Um bar na região do bairro Itanhangá Park tem tirado o sono dos moradores nos últimos meses e ontem além de quatro viaturas da Polícia Militar comparecerem no local, o dono foi parar na delegacia. O caso foi registrado na Depac Centro (Delegacia de Pronto Atendimento Comunitário) como perturbação do trabalho ou sossego alheio, abusando de instrumentos sonoros.

Ao Campo Grande News, um morador que pediu para não se identificar com medo de sofrer represálias conta que a situação vem acontecendo há meses, quando o Crajubar começou a ter música ao vivo nas quintas, sextas e também aos sábados.

“Tem som ao vivo, fecha a rua. Ninguém consegue dormir”, conta o administrador, de 35 anos, que acabou chamando a Polícia Militar ontem e registrando o boletim de ocorrência na Delegacia.

Ele já havia reclamado sobre o som alto e chegou até mesmo a conversar com os donos em uma reunião marcada no bar. “Eu fui para pedir ajuda, que estava me prejudicando. Eles falaram que não fariam mais música ao vivo e tentariam diminuir o barulho”, recorda.

Na semana passada, segundo o morador, o bar chegou a cancelar apresentações, mas voltou nessa quinta e ontem especificamente, o som estava incomodando muito. “Eu cheguei de viagem, tentava descansar. O som estava entrando dentro do meu quarto, liguei para a Guarda Municipal, Semadur, Polícia”, enumera.

As primeiras ligações começaram por volta de 21h30, cerca de 40 minutos depois, o morador foi chamado pela Polícia Militar para comparecer ao local. “Queriam que eu fosse pessoalmente para conversar. Me colocaram de frente, sabe? Minha imagem, minha família, agora sinto que corro risco, mas fui, tive que ir lá”, relata.

Quando a Polícia chegou, o morador conta que o som foi diminuído e o próprio policial chegou a questioná-lo. “Mas o senhor está reclamando deste som tão baixinho? Eu expliquei que quando a viatura vem, eles abaixam, mas é só eles virarem as costas para tudo voltar. Cheguei a chorar lá, eu não estava brincando”, descreve o vizinho.

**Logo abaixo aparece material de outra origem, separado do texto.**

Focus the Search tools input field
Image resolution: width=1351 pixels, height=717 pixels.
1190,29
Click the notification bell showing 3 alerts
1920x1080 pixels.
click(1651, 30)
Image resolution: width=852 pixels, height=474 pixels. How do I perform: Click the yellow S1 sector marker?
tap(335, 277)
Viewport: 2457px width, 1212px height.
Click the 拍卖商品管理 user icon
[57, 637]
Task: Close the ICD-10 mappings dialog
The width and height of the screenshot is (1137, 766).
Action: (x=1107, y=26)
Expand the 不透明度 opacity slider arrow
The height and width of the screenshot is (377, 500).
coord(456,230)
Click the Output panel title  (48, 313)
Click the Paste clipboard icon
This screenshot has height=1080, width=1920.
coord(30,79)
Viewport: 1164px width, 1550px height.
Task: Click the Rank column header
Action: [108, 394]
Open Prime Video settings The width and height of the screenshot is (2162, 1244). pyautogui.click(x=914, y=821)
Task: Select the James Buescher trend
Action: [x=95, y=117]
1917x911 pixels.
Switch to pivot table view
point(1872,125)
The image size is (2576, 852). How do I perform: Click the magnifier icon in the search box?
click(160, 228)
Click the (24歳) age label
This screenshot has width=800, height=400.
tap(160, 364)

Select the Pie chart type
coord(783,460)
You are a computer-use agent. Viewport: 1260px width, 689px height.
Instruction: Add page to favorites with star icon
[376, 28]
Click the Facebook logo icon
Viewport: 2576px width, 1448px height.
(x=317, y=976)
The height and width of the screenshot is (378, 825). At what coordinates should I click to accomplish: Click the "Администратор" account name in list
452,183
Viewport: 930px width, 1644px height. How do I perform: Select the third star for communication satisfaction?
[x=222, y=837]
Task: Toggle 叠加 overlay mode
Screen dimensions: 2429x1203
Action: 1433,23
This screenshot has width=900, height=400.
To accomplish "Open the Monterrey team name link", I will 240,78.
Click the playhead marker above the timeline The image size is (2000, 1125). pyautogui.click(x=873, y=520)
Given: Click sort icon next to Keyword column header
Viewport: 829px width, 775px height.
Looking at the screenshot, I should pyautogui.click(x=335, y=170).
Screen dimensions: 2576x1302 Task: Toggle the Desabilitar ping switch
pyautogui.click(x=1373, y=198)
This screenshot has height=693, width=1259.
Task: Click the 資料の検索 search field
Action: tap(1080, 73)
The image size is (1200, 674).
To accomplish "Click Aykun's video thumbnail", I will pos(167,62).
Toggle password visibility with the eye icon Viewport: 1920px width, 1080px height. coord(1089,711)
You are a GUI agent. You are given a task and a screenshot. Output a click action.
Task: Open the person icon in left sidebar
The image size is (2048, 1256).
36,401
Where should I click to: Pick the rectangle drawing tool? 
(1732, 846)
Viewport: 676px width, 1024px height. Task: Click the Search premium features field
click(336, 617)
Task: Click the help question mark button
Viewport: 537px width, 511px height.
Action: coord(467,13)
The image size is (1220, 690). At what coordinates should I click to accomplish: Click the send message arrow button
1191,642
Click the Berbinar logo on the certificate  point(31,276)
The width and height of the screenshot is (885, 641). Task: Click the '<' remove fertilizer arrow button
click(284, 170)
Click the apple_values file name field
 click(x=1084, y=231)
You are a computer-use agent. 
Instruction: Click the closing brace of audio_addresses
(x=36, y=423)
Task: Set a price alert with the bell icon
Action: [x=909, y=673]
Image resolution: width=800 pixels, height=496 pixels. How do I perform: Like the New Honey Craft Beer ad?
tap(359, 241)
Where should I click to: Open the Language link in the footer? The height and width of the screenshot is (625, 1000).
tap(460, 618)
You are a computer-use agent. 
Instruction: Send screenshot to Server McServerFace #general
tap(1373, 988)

O morador conta que a Polícia Militar sugeriu então dele registrar um boletim de ocorrência contra o dono do bar. “Levaram o dono na viatura e eu fui atrás acompanhando”.

Na delegacia, o dono do bar acionou o locatário do imóvel que foi acompanhado do advogado. Segundo o boletim, ele informou possuir alvará de funcionamento.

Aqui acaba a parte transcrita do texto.